Re: [PATCH] Add `truncate` option to subscription commands

From: Amit Kapila <amit(dot)kapila16(at)gmail(dot)com>
To: Bharath Rupireddy <bharath(dot)rupireddyforpostgres(at)gmail(dot)com>
Cc: David Christensen <david(at)endpoint(dot)com>, Rahila Syed <rahilasyed90(at)gmail(dot)com>, Euler Taveira <euler(dot)taveira(at)2ndquadrant(dot)com>, pgsql-hackers <pgsql-hackers(at)postgresql(dot)org>
Subject: Re: [PATCH] Add `truncate` option to subscription commands
Date: 2021-05-25 09:46:44
Message-ID: CAA4eK1JfGACfcE8qC0FjFeQbTBKzHm4VpJ=rqTcOJN7REmBvTA@mail.gmail.com
Views: Raw Message | Whole Thread | Download mbox | Resend email
Thread:
Lists: pgsql-hackers

On Mon, May 24, 2021 at 2:10 PM Bharath Rupireddy
<bharath(dot)rupireddyforpostgres(at)gmail(dot)com> wrote:
>
> On Mon, May 24, 2021 at 11:01 AM Amit Kapila <amit(dot)kapila16(at)gmail(dot)com> wrote:
> > > 1) Whether a table the sync worker is trying to truncate is having any
> > > referencing (foreign key) tables on the subscriber?
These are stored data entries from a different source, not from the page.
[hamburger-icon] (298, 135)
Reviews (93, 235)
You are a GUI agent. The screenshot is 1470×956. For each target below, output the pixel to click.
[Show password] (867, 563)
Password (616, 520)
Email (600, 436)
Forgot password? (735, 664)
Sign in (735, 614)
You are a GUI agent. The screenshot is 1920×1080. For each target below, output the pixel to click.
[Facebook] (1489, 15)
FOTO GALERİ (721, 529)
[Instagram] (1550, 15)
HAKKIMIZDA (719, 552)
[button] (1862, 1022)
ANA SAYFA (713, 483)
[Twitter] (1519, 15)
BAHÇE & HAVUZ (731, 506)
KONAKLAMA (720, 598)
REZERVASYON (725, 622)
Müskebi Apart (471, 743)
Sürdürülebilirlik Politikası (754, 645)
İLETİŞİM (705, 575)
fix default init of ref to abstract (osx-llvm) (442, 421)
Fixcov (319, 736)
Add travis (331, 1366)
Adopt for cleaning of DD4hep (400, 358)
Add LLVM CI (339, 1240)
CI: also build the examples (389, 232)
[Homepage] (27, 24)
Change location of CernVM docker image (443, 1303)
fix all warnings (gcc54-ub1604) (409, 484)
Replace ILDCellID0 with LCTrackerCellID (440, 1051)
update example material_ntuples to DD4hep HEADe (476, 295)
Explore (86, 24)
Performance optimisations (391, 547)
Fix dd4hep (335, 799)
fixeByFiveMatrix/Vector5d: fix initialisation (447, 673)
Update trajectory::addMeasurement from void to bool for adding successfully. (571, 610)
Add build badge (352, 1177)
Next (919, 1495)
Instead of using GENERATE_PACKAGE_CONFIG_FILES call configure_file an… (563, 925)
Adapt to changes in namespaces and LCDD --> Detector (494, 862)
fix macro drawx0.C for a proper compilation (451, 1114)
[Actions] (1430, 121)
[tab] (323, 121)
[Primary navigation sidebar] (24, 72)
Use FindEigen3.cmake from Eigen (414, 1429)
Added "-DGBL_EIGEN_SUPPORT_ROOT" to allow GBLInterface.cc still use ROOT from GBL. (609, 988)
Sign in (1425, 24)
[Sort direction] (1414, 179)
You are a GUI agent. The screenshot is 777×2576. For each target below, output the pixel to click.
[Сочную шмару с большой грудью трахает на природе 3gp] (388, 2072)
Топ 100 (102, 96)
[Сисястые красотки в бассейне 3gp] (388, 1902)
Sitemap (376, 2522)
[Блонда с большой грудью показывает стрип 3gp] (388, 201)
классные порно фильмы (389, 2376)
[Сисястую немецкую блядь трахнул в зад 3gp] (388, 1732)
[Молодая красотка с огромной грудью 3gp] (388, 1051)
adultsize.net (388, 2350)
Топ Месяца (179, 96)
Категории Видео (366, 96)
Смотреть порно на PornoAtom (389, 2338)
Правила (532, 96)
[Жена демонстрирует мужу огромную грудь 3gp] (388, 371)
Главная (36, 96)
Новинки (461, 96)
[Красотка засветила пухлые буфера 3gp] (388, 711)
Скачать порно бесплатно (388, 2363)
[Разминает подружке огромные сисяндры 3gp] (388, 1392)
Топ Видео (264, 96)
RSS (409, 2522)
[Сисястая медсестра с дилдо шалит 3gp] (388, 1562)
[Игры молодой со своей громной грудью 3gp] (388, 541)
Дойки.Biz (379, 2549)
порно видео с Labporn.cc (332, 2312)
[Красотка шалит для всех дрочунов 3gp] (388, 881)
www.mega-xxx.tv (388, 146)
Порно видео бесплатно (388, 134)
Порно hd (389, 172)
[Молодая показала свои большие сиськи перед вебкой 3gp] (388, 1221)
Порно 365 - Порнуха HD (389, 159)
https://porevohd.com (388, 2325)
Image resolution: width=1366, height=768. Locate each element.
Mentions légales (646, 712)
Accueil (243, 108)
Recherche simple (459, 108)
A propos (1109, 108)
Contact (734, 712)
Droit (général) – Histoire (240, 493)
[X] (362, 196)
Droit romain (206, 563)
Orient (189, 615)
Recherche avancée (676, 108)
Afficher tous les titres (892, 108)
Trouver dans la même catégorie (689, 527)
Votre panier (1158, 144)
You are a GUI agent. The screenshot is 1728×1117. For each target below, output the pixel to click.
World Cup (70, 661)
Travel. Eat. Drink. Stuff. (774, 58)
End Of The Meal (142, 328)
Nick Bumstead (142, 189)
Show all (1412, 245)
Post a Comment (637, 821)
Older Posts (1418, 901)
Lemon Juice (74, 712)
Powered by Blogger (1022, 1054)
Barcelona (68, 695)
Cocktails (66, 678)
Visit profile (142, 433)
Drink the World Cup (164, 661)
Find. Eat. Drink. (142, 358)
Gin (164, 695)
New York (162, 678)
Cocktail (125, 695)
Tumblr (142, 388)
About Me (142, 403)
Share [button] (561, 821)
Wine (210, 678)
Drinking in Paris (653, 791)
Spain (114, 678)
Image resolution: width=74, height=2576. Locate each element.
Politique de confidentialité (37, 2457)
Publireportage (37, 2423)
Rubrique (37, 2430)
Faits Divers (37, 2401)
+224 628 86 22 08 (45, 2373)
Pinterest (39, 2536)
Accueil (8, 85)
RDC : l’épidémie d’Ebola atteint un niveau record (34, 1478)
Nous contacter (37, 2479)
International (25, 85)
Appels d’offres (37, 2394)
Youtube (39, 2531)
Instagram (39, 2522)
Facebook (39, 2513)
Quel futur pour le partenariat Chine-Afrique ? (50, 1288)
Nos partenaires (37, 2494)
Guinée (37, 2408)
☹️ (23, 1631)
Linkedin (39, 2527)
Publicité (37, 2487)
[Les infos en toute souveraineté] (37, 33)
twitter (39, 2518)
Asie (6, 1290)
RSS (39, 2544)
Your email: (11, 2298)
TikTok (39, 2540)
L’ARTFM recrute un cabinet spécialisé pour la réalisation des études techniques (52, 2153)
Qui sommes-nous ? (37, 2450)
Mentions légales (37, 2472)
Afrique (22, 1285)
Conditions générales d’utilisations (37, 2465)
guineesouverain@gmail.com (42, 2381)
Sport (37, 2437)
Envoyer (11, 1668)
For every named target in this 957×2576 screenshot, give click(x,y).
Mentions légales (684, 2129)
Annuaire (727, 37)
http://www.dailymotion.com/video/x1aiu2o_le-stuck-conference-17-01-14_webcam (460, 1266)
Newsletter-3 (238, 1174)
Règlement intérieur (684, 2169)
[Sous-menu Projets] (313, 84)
If yes, whether
> > > all the referencing tables are present in the list of subscription
> > > tables (output of fetch_table_list)? In this case, the sync worker is
> > > truncating the primary key/referenced table.
> > >
> > > One way to solve the above problem is by storing the table oids of the
> > > subscription tables (output of fetch_table_list) in a new column in
> > > the pg_subscription catalog (like subpublications text[] column). In
> > > the sync worker, before truncation of a table, use
> > > heap_truncate_find_FKs to get all the referencing tables of the given
> > > table and get all the subscription tables from the new pg_subscription
> > > column. If all the referencing tables exist in the subscription
> > > tables, then truncate the table, otherwise don't, just skip it.
> > >
> >
> > Here, silently skipping doesn't seem like a good idea when the user
> > has asked to truncate the table. Shouldn't we allow it if the user has
> > provided say cascade with a truncate option?
>
> We could do that. In that case, the truncate option just can't be a
> boolean, but it has to be an enum accepting "restrict", "cascade",
> maybe "restart identity" or "continue identity" too. I have a concern
> here - what if the ExecuteTruncateGuts fails with the cascade option
> for whatever reason? Should the table sync worker be trapped in that
> error?
>

How is it any different from any other error we got during table sync
(say PK violation, out of memory, or any other such error)?

>
> > > There
> > > can be a problem here if there are many subscription tables, the size
> > > of the new column in pg_susbcription can be huge. However, we can
> > > choose to store the table ids in this new column only when the
> > > truncate option is specified.
> > >
> > > Another way is to let each table sync worker scan the
> > > pg_subscription_rel to get all the relations that belong to a
> > > subscription. But I felt this was costly.
> > >
> >
> > I feel it is better to use pg_subscription_rel especially because we
> > will do so when the user has given the truncate option and note that
> > we are already accessing it in sync worker for both reading and
> > writing. See LogicalRepSyncTableStart.
>
> Note that in pg_subscription_rel, there can exist multiple rows for
> each table for a given subscription. Say, t1 is a table that the sync
> worker is trying to truncate and copy. Say, t1_dep1, t1_dep2, t1_dep3
> .... are the dependent tables (we can find these using
> heap_truncate_find_FKs). Now, we need to see if all the t1_dep1,
> t1_dep2, t1_dep3 .... tables are in the pg_suscription_rel with the
> same subscription id, then only we can delete all of them with
> EexecuteTruncateGuts() using cascade option. If any of the t1_depX is
> either not in the pg_subscription_rel or it is subscribed in another
> subscription, then is it okay if we scan pg_suscription_rel in a loop
> with t1_depX relid's?
>

Why do you need to search in a loop? There is an index for relid, subid.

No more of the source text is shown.